A fracking rig in the Marcellus Shale near Waynesburg, Pennsylvania in 2012. MLADEN ANTONOV / AFP via Getty Images

The U.S. Environmental Protection Agency (EPA) approved dangerous chemicals that break down into PFAS for use in fracking in 2011, according to records obtained by Physicians for Social Responsibility and reported by The New York Times.


Despite EPA scientists having identified preliminary evidence the carcinogenic, and birth-defect-linked substances could degrade into those "forever chemicals" and persist in the environment where it will "be toxic to people, wild mammals, and birds," the agency approved their use in fracking.
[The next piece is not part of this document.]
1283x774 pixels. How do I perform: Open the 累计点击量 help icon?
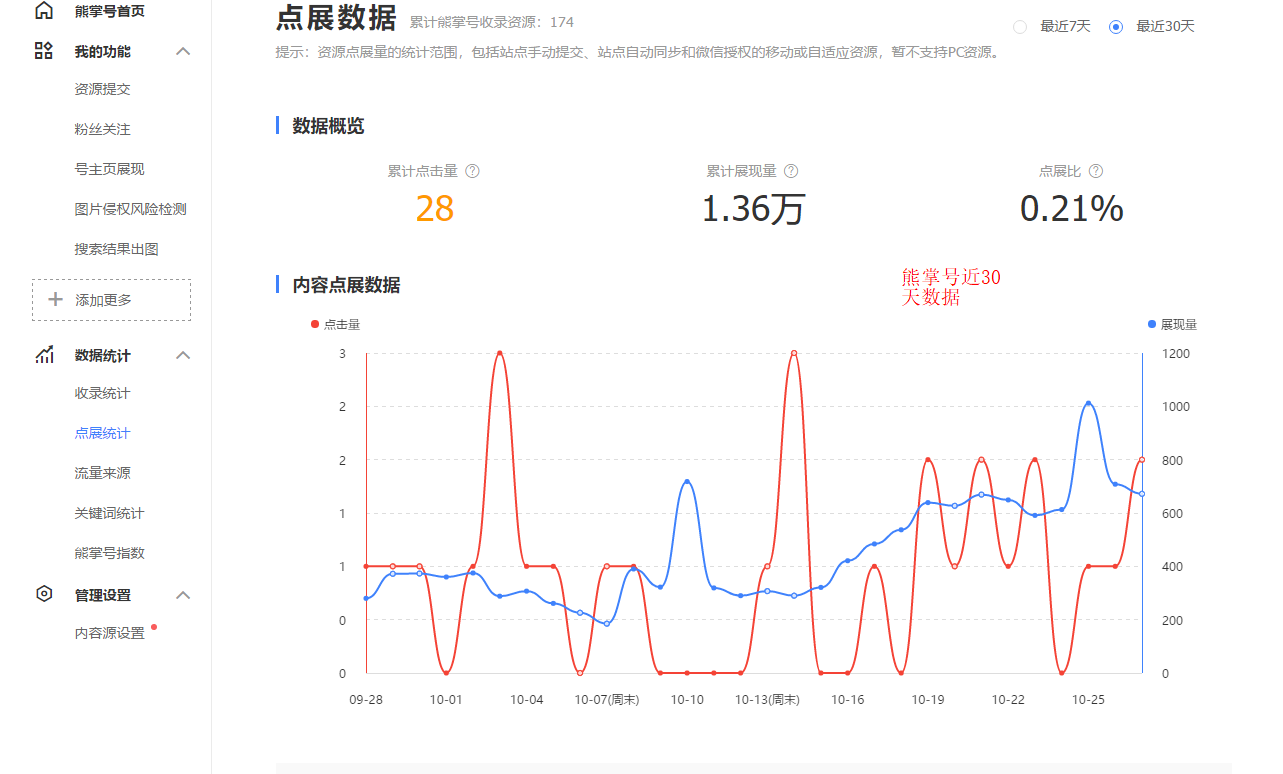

Records show Chemours (née Dupont) filed to use the chemical, though by 2015 Dupont had acknowledged the dangers and agreed to phase out certain PFAS chemicals. While there is no record of where exactly the chemicals have been used, another database of fracking chemicals set up by the industry, FracFocus, indicates at least 120 companies used the chemicals in more than 1,000 wells over the last decade.
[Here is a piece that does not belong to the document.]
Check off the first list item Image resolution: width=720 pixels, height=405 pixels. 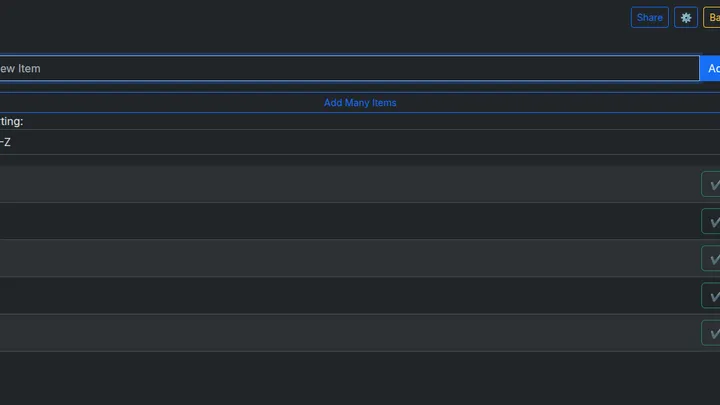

ExxonMobil told The New York Times, "We do not manufacture PFAS," but the company's lobbyist was recently caught on tape admitting that not only does the company manufacture the forever chemicals that "stay in the environment forever," making "probably a few hundred million [dollars]" off of it, but they also covertly lobbied to keep it legal through front groups because once "it becomes 'the ExxonMobil chemical'" then people will talk about how "'ExxonMobil is poisoning our waterways,'" and at that point, he said, "the debate's pretty much over."